The EU elites’ Mugabe-style disdain for their populist opponents only shows how cut off they are from the people of Europe.

Frank Furedi

Frank Furedi

Topics World

The response of the EU oligarchy and its political allies to the Irish people’s rejection of the Lisbon Treaty shows that they are intent on occupying the moral low-ground.

As far as EU supporters are concerned, democracy is a curse, which threatens to undo all the good things they achieved during months of behind-the-scenes wheeling and dealing. The remarkable thing about their reaction to the Irish electorate – who rejected the Lisbon Treaty in a referendum on 12 June – is that it expresses an intense hostility towards the European public more broadly.

Like Robert Mugabe, the EU oligarchs seriously believe that a referendum is simply a public relations exercise, the results of which don’t have to be taken very seriously. The main difference between Mugabe and someone like Jose Manuel Barroso, president of the European Commission, is one of style: Mugabe doesn’t mince his words; Barroso speaks from a script written by an Orwellian ghost-writer.

Barroso, like his fellow oligarchs, insists that he ‘respects’ the vote of the Irish people. The British PM, German chancellor and French president have also gone on record to say they ‘respect’ the outcome of the Irish referendum. In fact, it is difficult to find any leading European politician who doesn’t respect the Irish result. Unfortunately, in the twenty-first century, the verb ‘respect’ has been denuded of any real meaning.
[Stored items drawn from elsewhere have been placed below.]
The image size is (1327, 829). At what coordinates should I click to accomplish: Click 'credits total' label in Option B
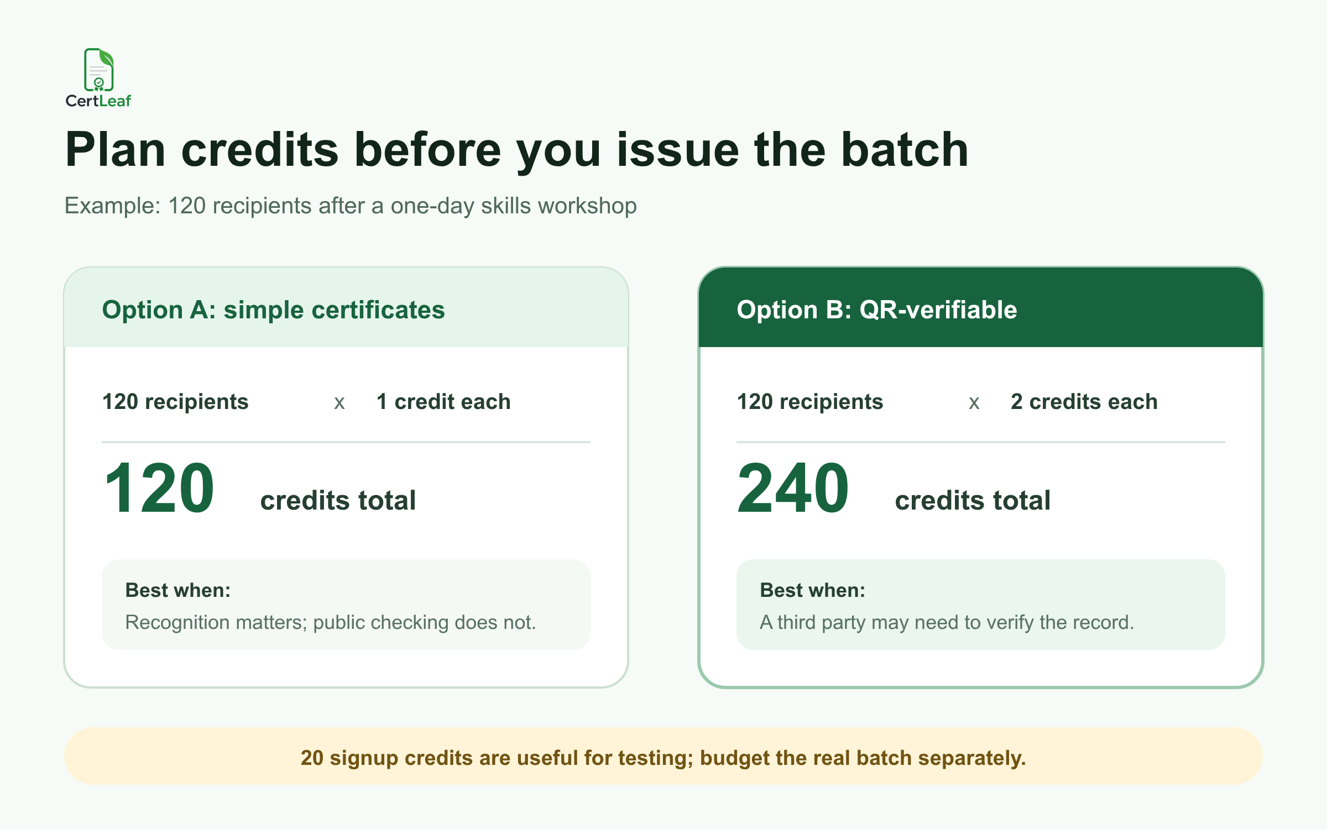point(973,500)
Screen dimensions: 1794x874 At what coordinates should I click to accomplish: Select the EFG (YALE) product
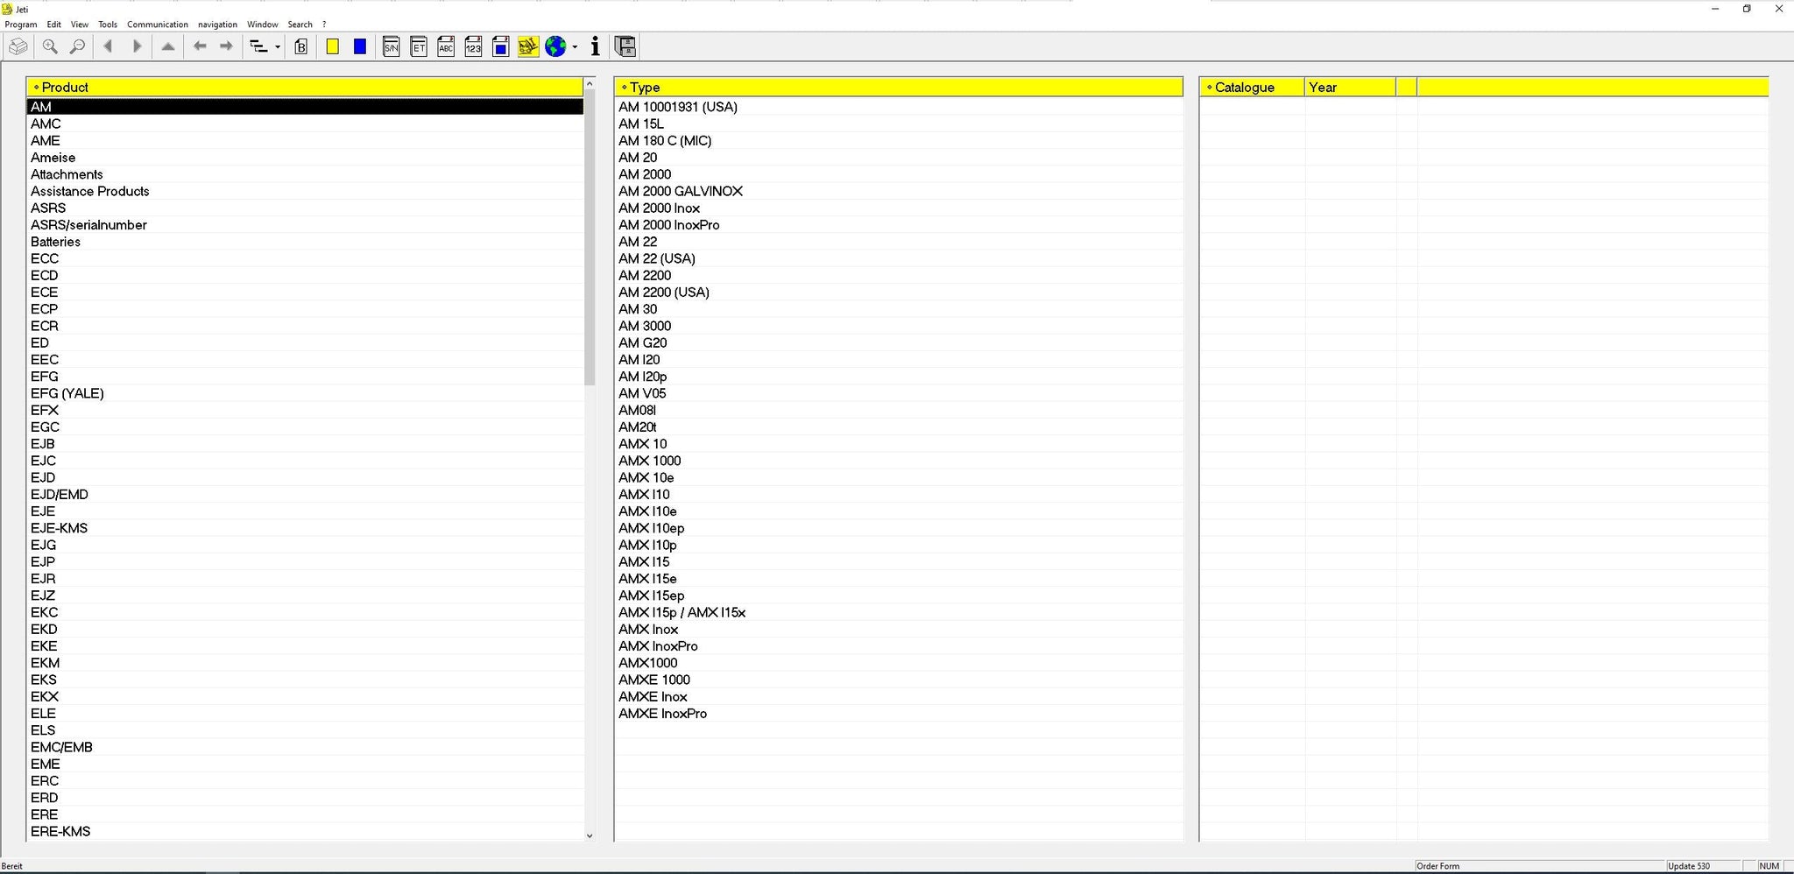pos(67,393)
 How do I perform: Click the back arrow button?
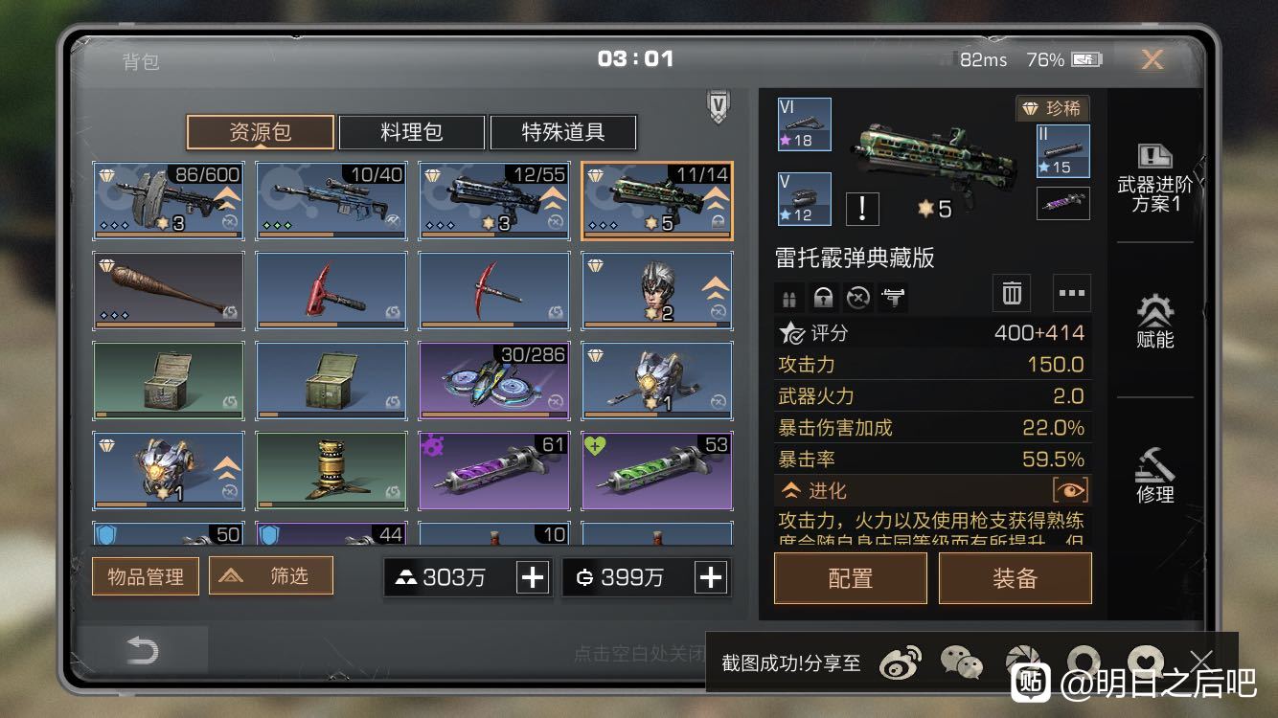142,651
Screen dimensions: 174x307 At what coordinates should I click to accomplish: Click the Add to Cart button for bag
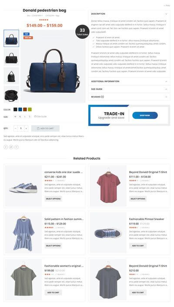pyautogui.click(x=45, y=128)
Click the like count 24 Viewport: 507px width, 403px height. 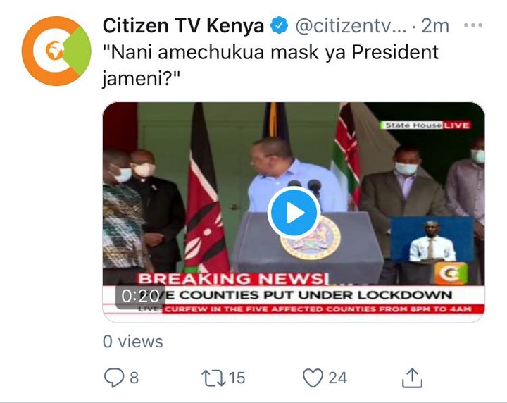tap(337, 378)
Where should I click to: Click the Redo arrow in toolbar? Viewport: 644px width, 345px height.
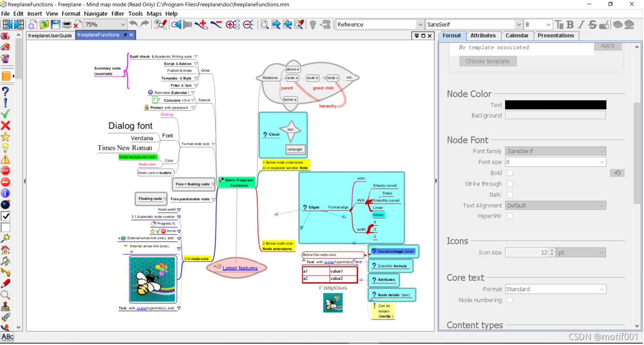tap(145, 24)
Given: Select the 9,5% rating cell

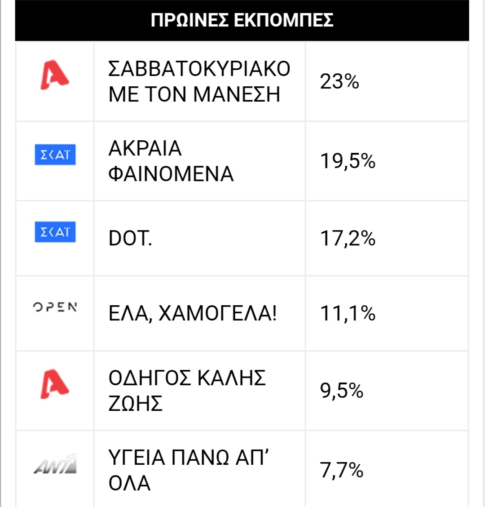Looking at the screenshot, I should coord(387,391).
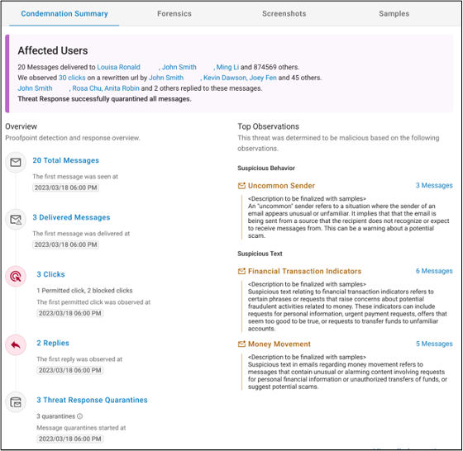Go to the Samples tab

click(x=394, y=13)
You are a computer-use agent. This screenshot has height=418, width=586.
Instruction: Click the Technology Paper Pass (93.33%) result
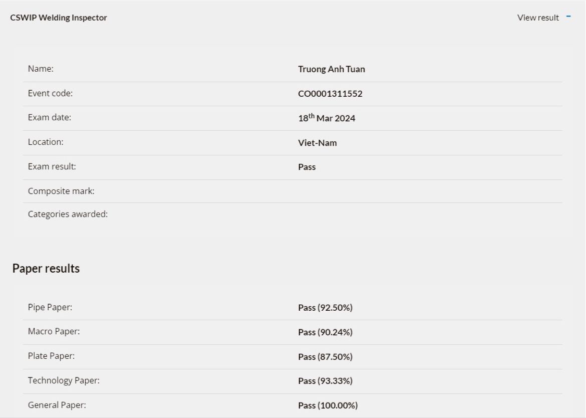325,381
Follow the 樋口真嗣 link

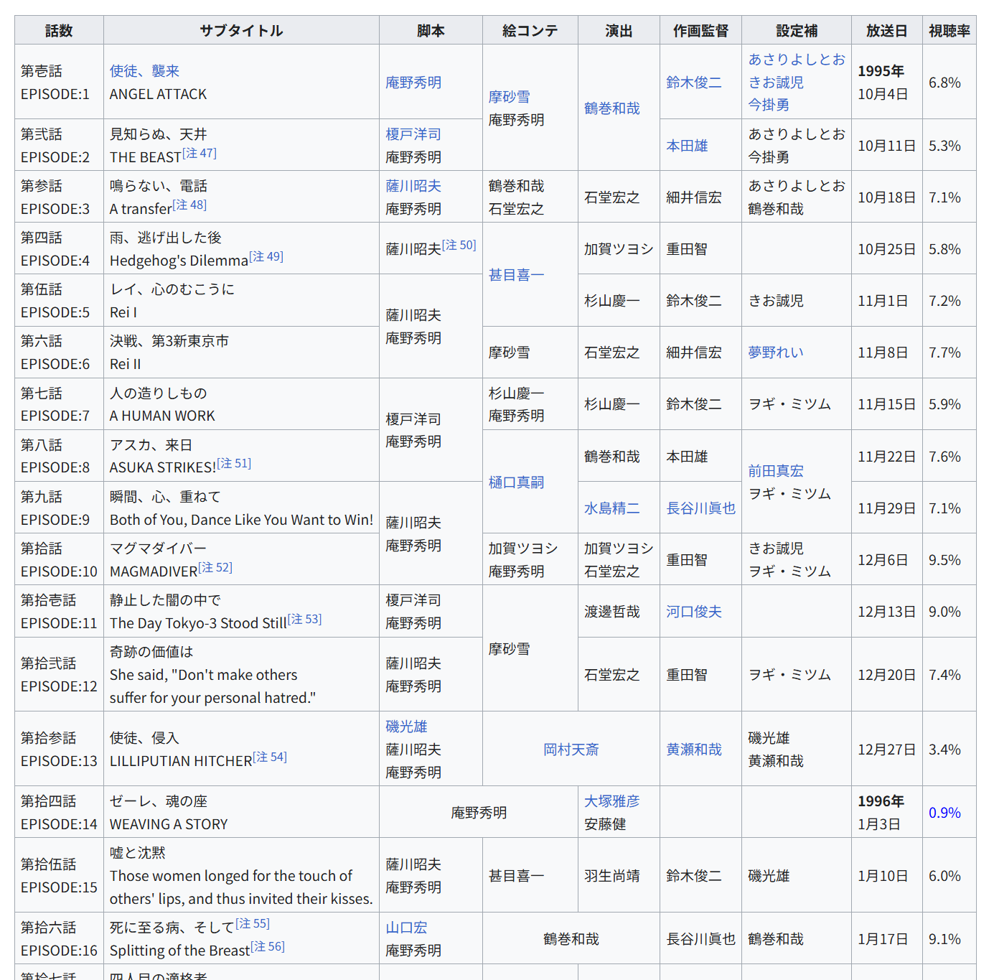(516, 482)
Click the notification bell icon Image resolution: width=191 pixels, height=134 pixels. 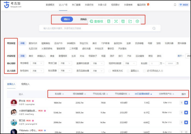pyautogui.click(x=175, y=5)
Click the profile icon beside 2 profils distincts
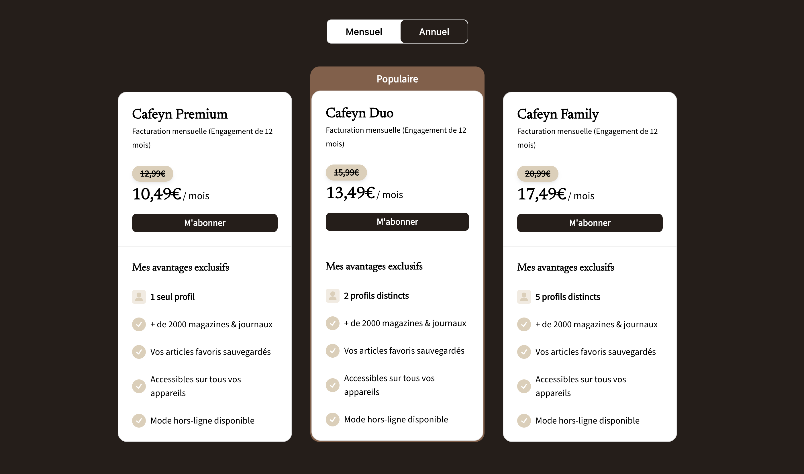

According to the Oxford English Dictionary, to respect means ‘to treat or regard with deference, esteem, or honour’. It can also mean to prize or to value. It is clear that, in the doublespeak of the EU bureaucrats, ‘respect’ for the Irish vote has little in common with any of those definitions. When an EU politician says he respects the outcome of the Irish referendum, what he really means is: ‘I am not a fool. I know that we lost, and while we play for time and try to reverse the result, I am going to hide behind innocuous rhetoric.’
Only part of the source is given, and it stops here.